**Exercise aim**
Write out the data again in full, keeping every character the same.

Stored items
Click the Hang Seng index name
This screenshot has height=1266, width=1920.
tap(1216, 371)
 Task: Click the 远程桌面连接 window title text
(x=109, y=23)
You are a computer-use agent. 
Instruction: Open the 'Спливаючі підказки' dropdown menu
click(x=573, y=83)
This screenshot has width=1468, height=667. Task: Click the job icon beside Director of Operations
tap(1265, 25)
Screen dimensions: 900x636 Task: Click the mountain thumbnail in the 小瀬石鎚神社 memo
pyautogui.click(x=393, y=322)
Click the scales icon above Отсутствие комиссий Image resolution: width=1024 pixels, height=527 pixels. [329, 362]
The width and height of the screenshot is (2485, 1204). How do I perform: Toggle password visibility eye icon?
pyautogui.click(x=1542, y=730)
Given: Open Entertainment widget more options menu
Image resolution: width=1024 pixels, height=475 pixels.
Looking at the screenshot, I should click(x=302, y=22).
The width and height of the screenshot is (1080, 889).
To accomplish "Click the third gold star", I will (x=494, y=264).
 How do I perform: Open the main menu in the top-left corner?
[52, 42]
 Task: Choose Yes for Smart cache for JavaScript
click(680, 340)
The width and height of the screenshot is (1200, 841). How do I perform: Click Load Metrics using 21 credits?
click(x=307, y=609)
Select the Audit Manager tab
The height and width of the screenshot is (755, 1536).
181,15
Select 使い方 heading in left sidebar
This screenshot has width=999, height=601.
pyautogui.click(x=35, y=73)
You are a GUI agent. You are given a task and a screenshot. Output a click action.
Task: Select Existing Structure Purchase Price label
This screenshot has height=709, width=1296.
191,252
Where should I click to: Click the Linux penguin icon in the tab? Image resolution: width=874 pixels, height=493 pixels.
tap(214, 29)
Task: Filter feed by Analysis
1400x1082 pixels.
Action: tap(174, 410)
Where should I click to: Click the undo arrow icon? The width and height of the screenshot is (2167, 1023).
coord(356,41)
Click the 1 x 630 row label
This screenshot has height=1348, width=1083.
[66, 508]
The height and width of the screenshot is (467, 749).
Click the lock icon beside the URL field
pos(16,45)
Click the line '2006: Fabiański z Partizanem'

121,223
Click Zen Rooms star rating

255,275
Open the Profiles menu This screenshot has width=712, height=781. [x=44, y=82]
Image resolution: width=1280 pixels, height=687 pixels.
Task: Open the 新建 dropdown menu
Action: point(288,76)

**Response box**
Click the Hang Seng index name
This screenshot has height=1266, width=1920.
tap(1216, 371)
 Task: Click the 远程桌面连接 window title text
(x=109, y=23)
You are a computer-use agent. 
Instruction: Open the 'Спливаючі підказки' dropdown menu
click(x=573, y=83)
This screenshot has width=1468, height=667. Task: Click the job icon beside Director of Operations
tap(1265, 25)
Screen dimensions: 900x636 Task: Click the mountain thumbnail in the 小瀬石鎚神社 memo
pyautogui.click(x=393, y=322)
Click the scales icon above Отсутствие комиссий Image resolution: width=1024 pixels, height=527 pixels. [329, 362]
The width and height of the screenshot is (2485, 1204). How do I perform: Toggle password visibility eye icon?
pyautogui.click(x=1542, y=730)
Given: Open Entertainment widget more options menu
Image resolution: width=1024 pixels, height=475 pixels.
Looking at the screenshot, I should click(x=302, y=22).
The width and height of the screenshot is (1080, 889).
To accomplish "Click the third gold star", I will (x=494, y=264).
 How do I perform: Open the main menu in the top-left corner?
[52, 42]
 Task: Choose Yes for Smart cache for JavaScript
click(680, 340)
The width and height of the screenshot is (1200, 841). How do I perform: Click Load Metrics using 21 credits?
click(x=307, y=609)
Select the Audit Manager tab
The height and width of the screenshot is (755, 1536).
181,15
Select 使い方 heading in left sidebar
This screenshot has width=999, height=601.
pyautogui.click(x=35, y=73)
You are a GUI agent. You are given a task and a screenshot. Output a click action.
Task: Select Existing Structure Purchase Price label
This screenshot has height=709, width=1296.
191,252
Where should I click to: Click the Linux penguin icon in the tab? Image resolution: width=874 pixels, height=493 pixels.
tap(214, 29)
Task: Filter feed by Analysis
1400x1082 pixels.
Action: tap(174, 410)
Where should I click to: Click the undo arrow icon? The width and height of the screenshot is (2167, 1023).
coord(356,41)
Click the 1 x 630 row label
This screenshot has height=1348, width=1083.
[66, 508]
The height and width of the screenshot is (467, 749).
Click the lock icon beside the URL field
pos(16,45)
Click the line '2006: Fabiański z Partizanem'

121,223
Click Zen Rooms star rating

255,275
Open the Profiles menu This screenshot has width=712, height=781. [x=44, y=82]
Image resolution: width=1280 pixels, height=687 pixels.
Task: Open the 新建 dropdown menu
Action: point(288,76)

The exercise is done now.